Which of us is not angry, disappointed, even resentful, of the way our lives have changed in the past few years? Aren’t we all getting very tired of the stress served up daily by the media, infusing our every interaction with each other?
Of course, there is more than one response to this situation. In Jewish tradition there is always more than one answer, even as the old joke goes: “on the one hand…and on the other hand.” The story goes that a Rabbi once listened carefully to two litigants, and after each finished her complaint, said, “you’re right.” A witness to the proceedings objected, “Rabbi, they can’t both be right.” The Rabbi turned to that witness and responded, “you’re right.”
The more carefully one listens to each person, the more we can hear some whisper of truth in that person – and then of course this leads to the realization that truth itself is complicated and difficult and always partial in our lives.

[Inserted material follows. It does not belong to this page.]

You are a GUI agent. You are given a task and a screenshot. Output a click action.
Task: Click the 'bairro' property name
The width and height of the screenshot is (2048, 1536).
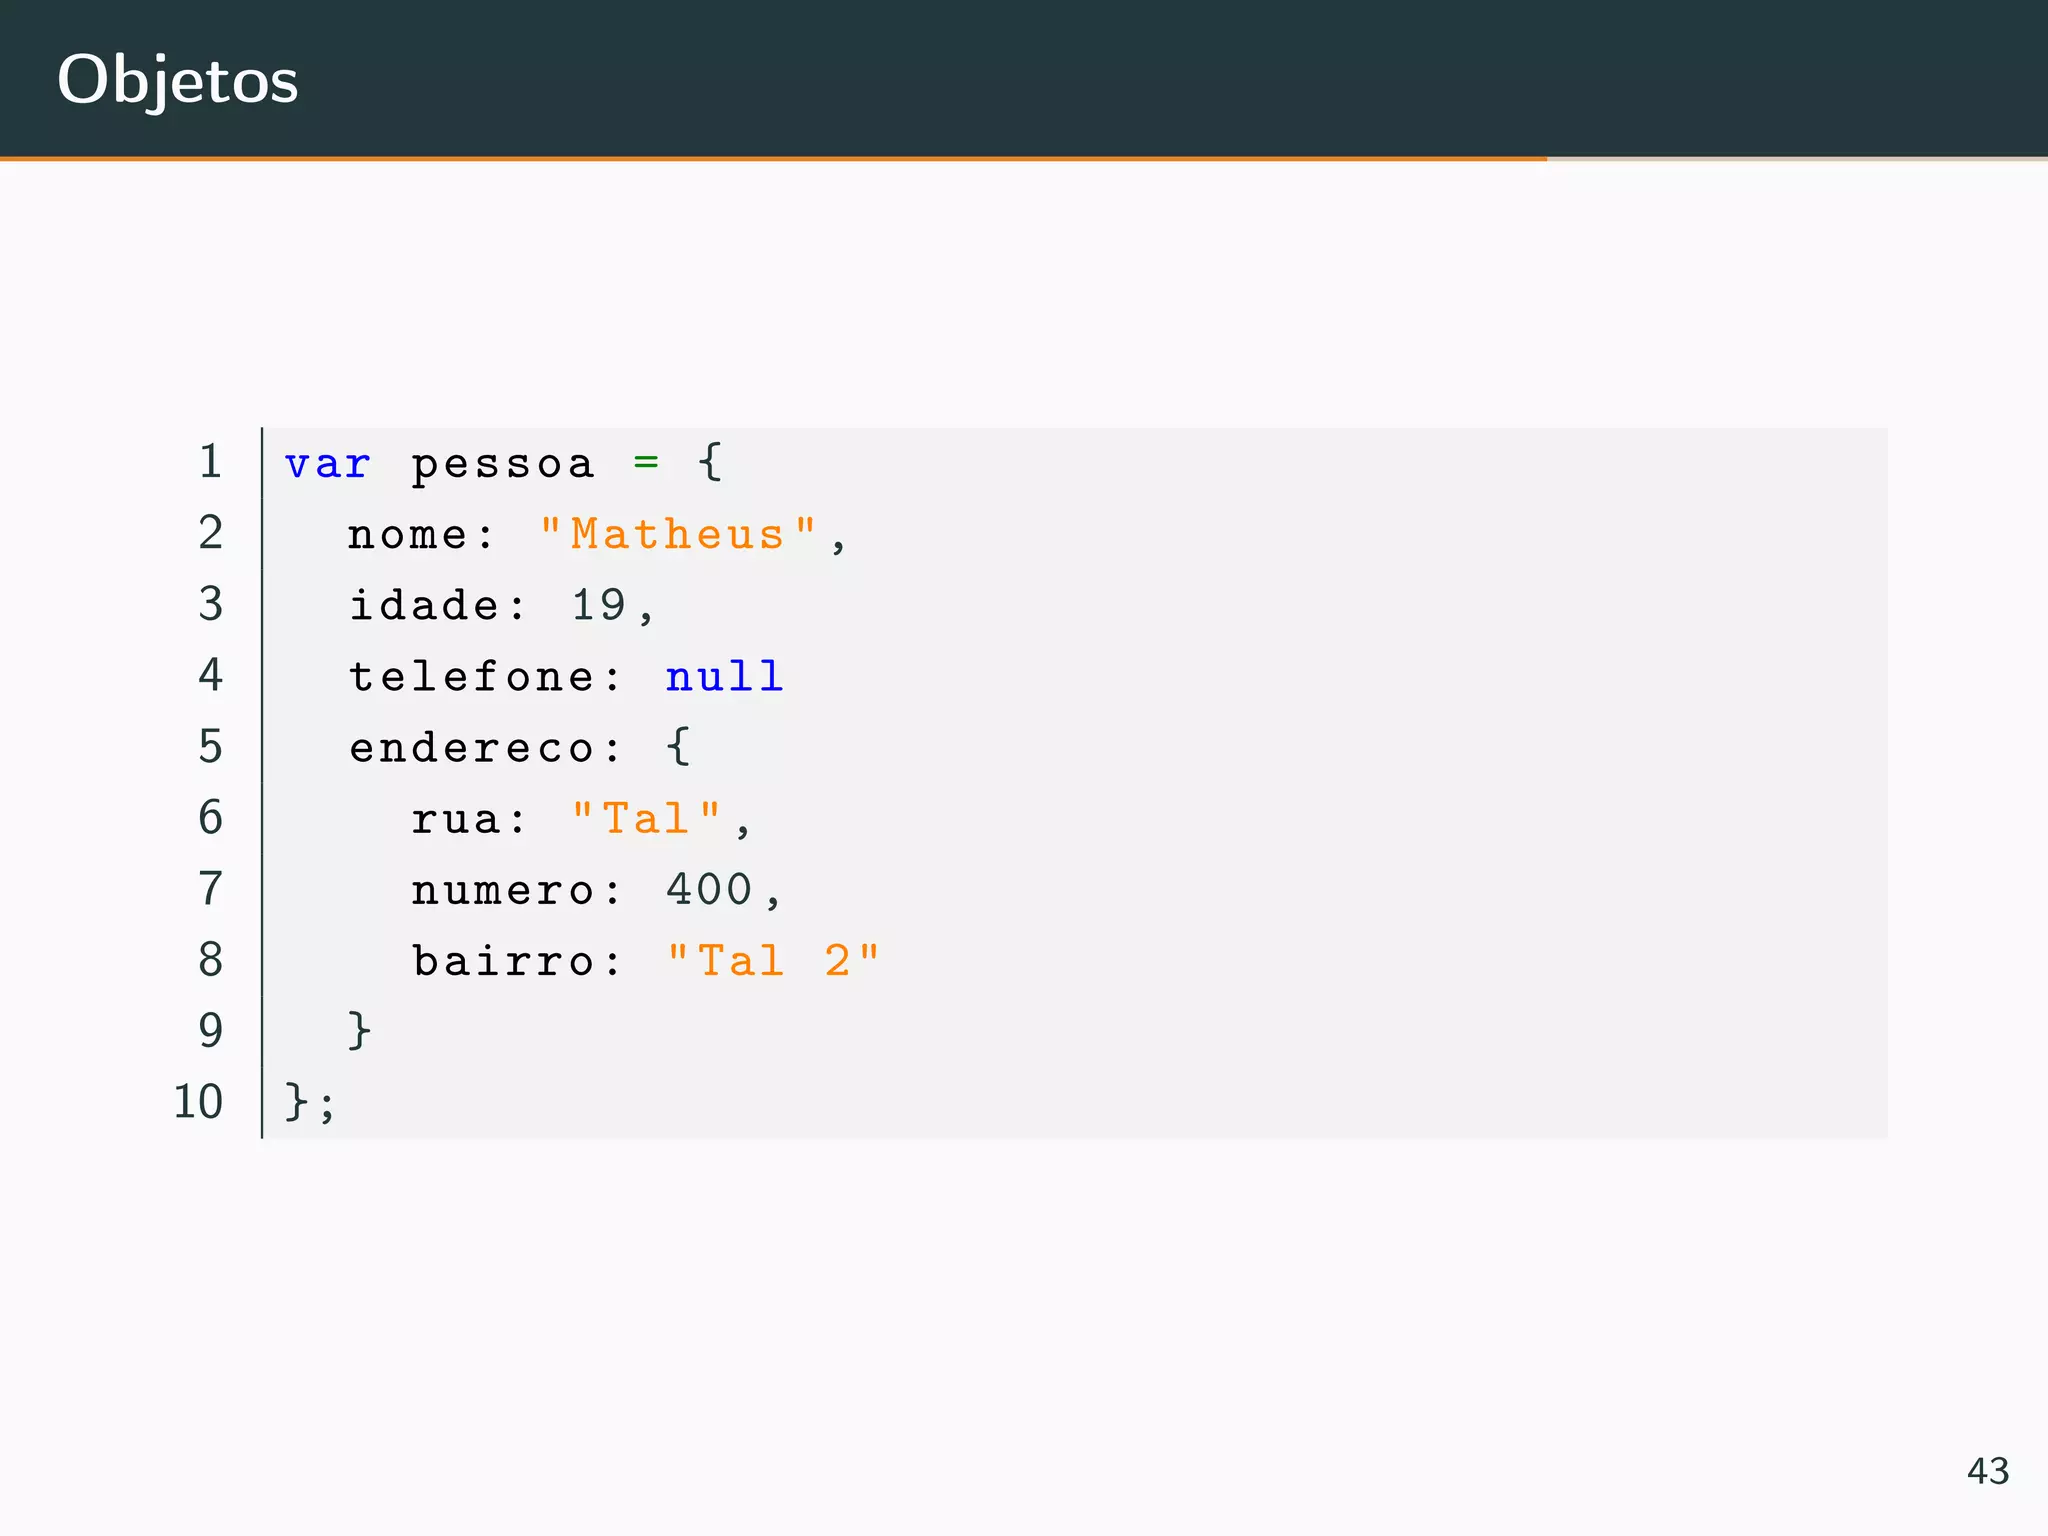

In mindfulness practice, we are taught to slow down, to take a breath, and to seek to balance the stress we feel with a spiritual teaching: 1. each human being is created in the Image of G*d, 2. you are not required to do all the work, just your part, or 3. all Israel are responsible, each for each other. In such a way, we can be reminded to take care to listen to each other with the respect we wish to receive ourselves – slowly, with kindness and mercy.
This week’s Torah text seems to urge us to take care, and listen carefully, as a mitzvah in itself. The parashah is called Ekev, which means “as a result of” or “therefore.” Specifically:
|וְהָיָה עֵקֶב תִּשְׁמְעוּן, אֵת הַמִּשְׁפָּטִים הָאֵלֶּה, וּשְׁמַרְתֶּם וַעֲשִׂיתֶם, אֹתָם–וְשָׁמַר ה’ אֱלֹהֶיךָ לְךָ, אֶת-הַבְּרִית וְאֶת-הַחֶסֶד, אֲשֶׁר נִשְׁבַּע, לַאֲבֹתֶיךָ.||If you will take care to listen well and do the mitzvot commanded to you, then HaShem your G*d will take care with you and the covenant and the mercy promised for all generations (Devarim 7.12)|
The word ekev literally means “heel.” This led ancient scholars to comment that we are being warned specifically about the mitzvot that we generally “trample with our heels” (Rashi), i.e. those that we dismiss as not being important. Maimonides suggests that the mitzvot in question are those for which the reward will come only at the end, i.e. the obligation will seem thankless. An early modern Eastern European Rabbi suggested that the reference is to the generation which belongs to the “heels of the Messiah,” meaning a generation suffering the “labor pains” associated with the End of Days. That generation is considered to be the spiritually lowest of all those living in Exile.
On this Shabbat, consider:
what mitzvah do you trample by letting the stress get the better of you, turning you toward anger and away from mercy?
What mitzvah do you need to recommit to doing even though you don’t feel thanked for it?
To what voice do you need to listen more carefully?
We so much need to take care of each other and feel cared for ourselves. May it be that on this Shabbat we take another step toward finding consolation for ourselves, through offering it, in small and caring ways, toward each other.